Now, that's not how markets do work, of course it isn't. Lower palladium prices will reduce recycling (they'll certainly reduce the thefts of cats from parked cars). There will always be a mix of recycled material and primary hitting the market. And of course once that stock of cats on ICE vehicles has been recycled somewhere around 2050 to 2060 then there's that need for primary production again to feed the other industrial uses.

But this is what I mean by the gearing to primary production prices in a market with high recycling rates. Recycling material is near always cheaper than producing new primary material. That second depends upon moving millions of tonnes of rock after all. So we would expect, to some extent at least, the recycled material to continue to be produced even as the price falls, at the expense of that primary production.

The other way of making much the same point is that as demand falls then the price craters, not just falls, given the existence of that recycled material availability. This isn't straight, one for one, as lower prices will reduce the incentive to recycle. But the effect is there all the same.

Without the catalytic converter market the recycling of those converters will provide more than enough material for all other uses. There's no even need for any, let alone more, primary production. That's to put it in terms so stark as to be wrong - the replacement market for cats is going to continue, even if shrinking, for decades yet.

But those market dynamics are going to sink that palladium price.

Also, all of what is said here holds true for the rhodium market too. Perhaps even more so, given that a subsidiary market (and stock of material to be recycled) is in oil cracking catalysts and we're supposed to be using less of that in the future too.

The argument against this is either that net zero doesn't happen, or that some other new use for palladium and rhodium arrives. For the PLG economics do seem to depend upon those two prices and if they fall substantially then so does the project.

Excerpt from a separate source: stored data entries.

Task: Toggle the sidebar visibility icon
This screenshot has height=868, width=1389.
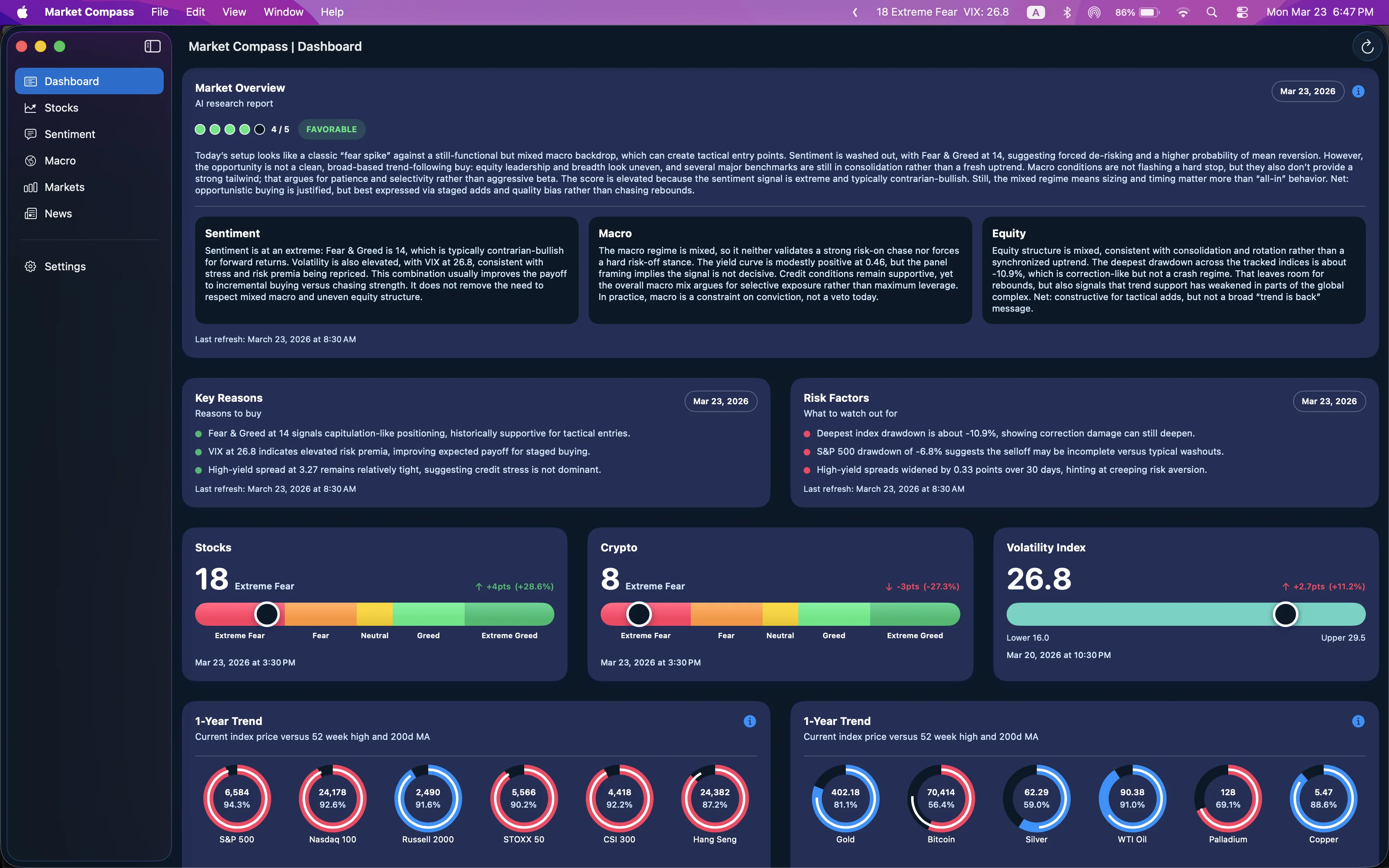Action: click(152, 46)
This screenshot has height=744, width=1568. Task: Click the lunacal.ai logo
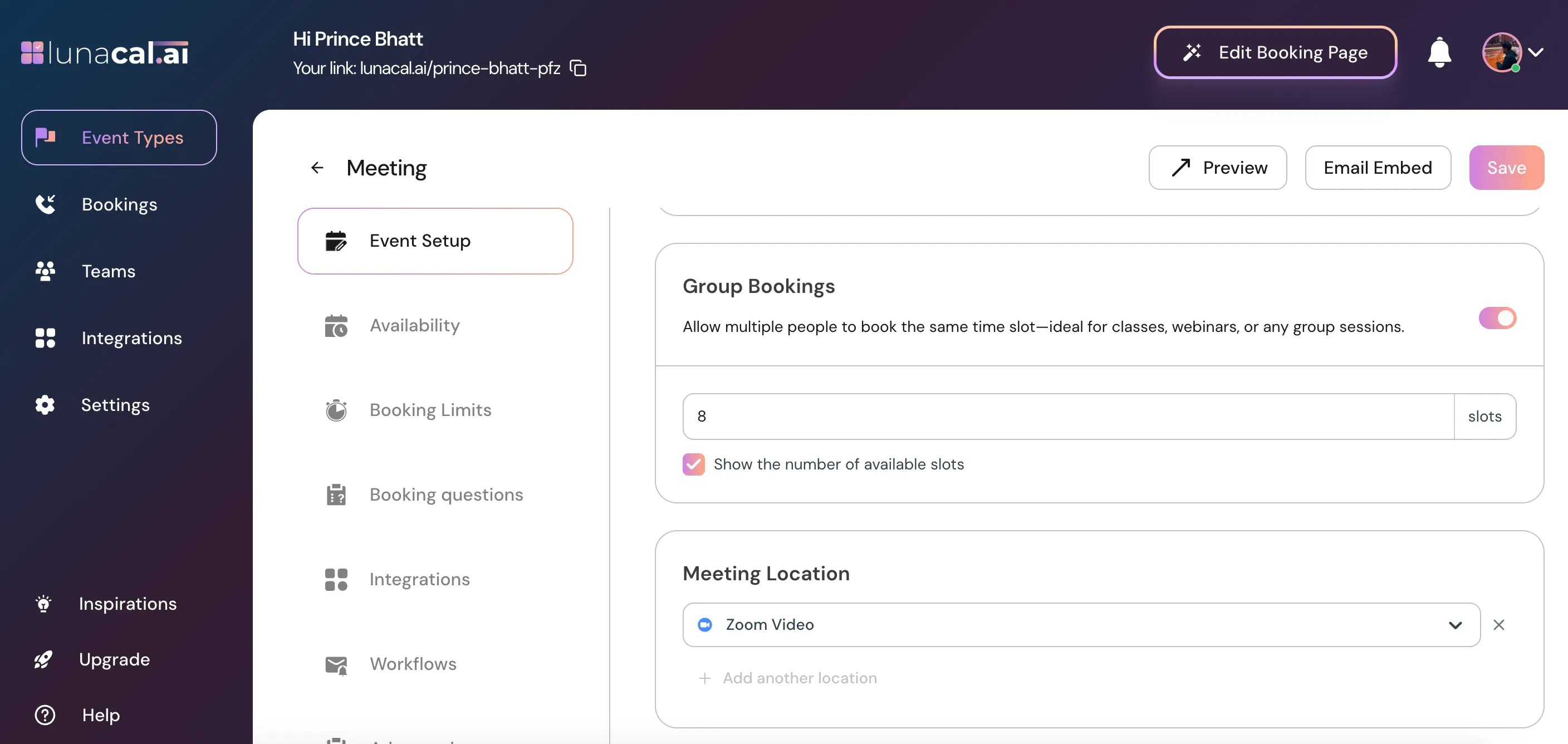point(105,52)

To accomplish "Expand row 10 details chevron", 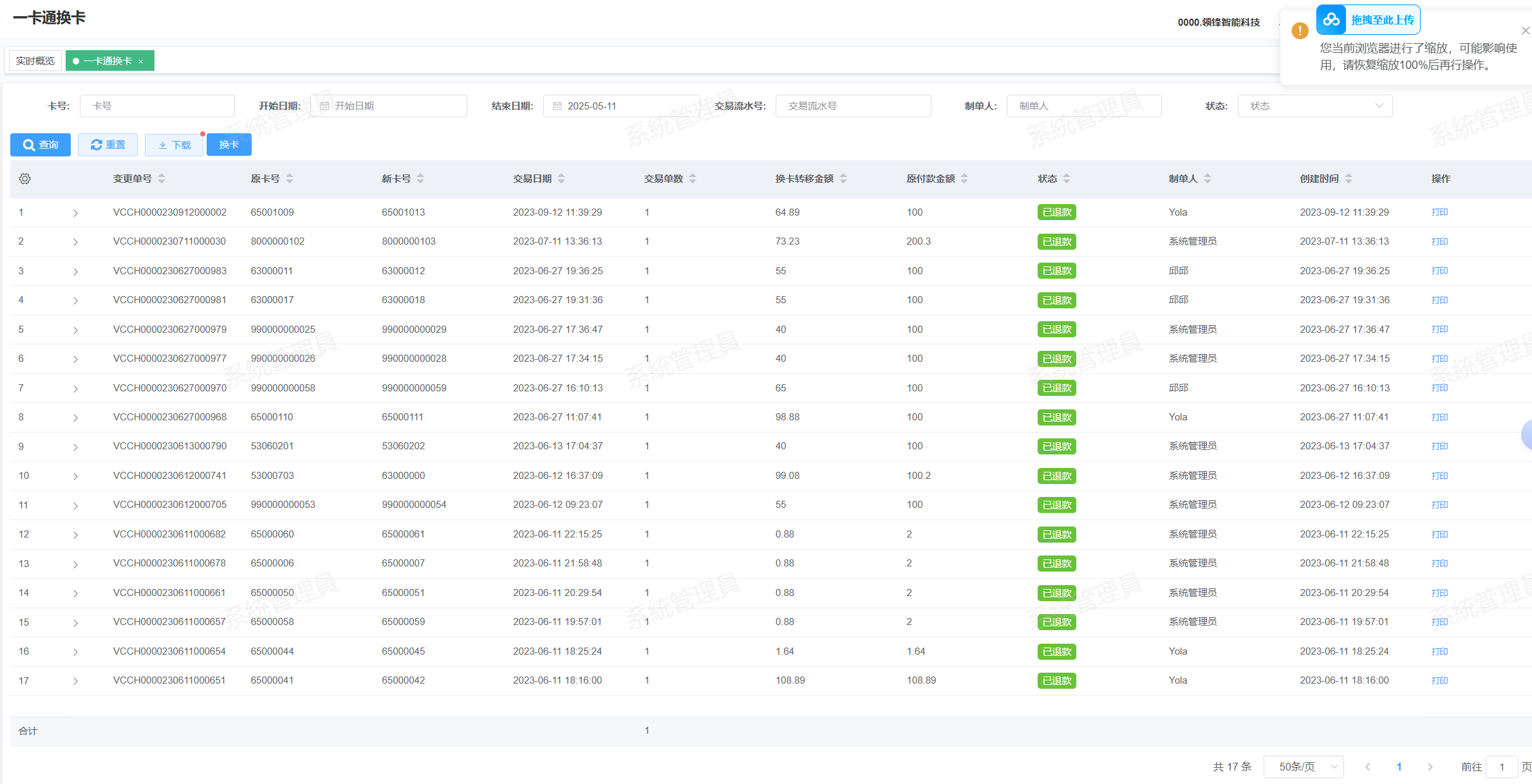I will coord(75,476).
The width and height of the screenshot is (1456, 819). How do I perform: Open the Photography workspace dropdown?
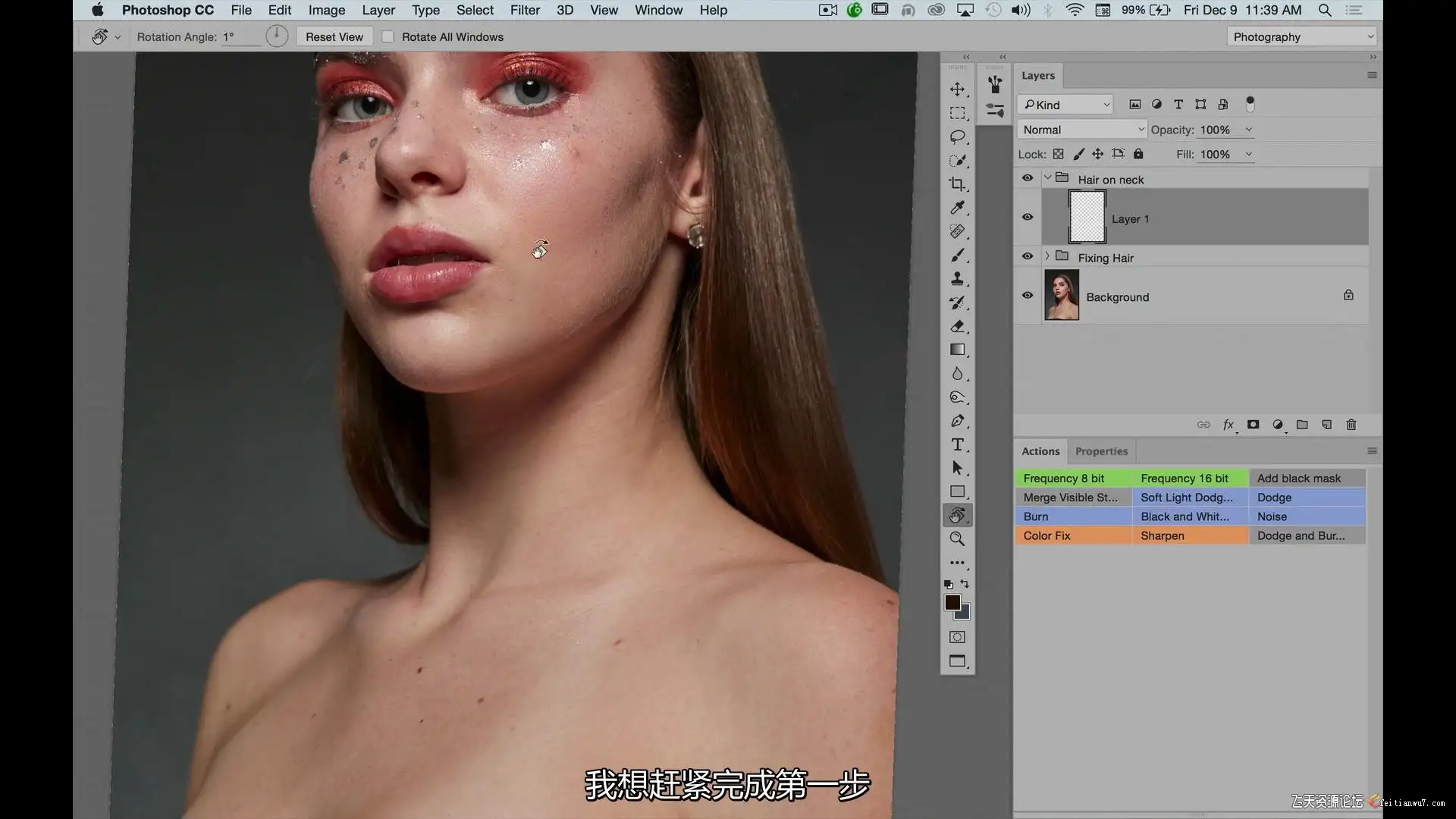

But of course it is possible that we don't have the EV revolution, that another use is found.

At which point I agree with my colleague, Gold Panda. It seems unlikely that PLG will get funded. Not because all of the above is wholly and entirely true - there are possibilities which will make it untrue - but because the banks and other equity funders can do the same calculation we've just done up above.

If - if - the current trajectories persist then the palladium market could be filled by recycling alone. Starting not long after PGL would come online and lasting for a few decades. That's not when folk are likely to fund a project dependent upon palladium revenues.

Thus I think it unlikely that Platinum Group Metals is going to become a funded project.

Everyone's entirely at liberty to differ with this analysis. But to do so it is necessary to come up with a reason why the palladium market isn't going to move into oversupply soon enough. Further, as to why what demand there is won't be fueled by the recycling of the now discarded technology - catalytic converters.

Prices for use this year aren't going to be impacted by this. But prices past 2030 almost certainly will be. So, what's the reason the palladium price will hold up? That's the argument that has to be made to believe in PGL.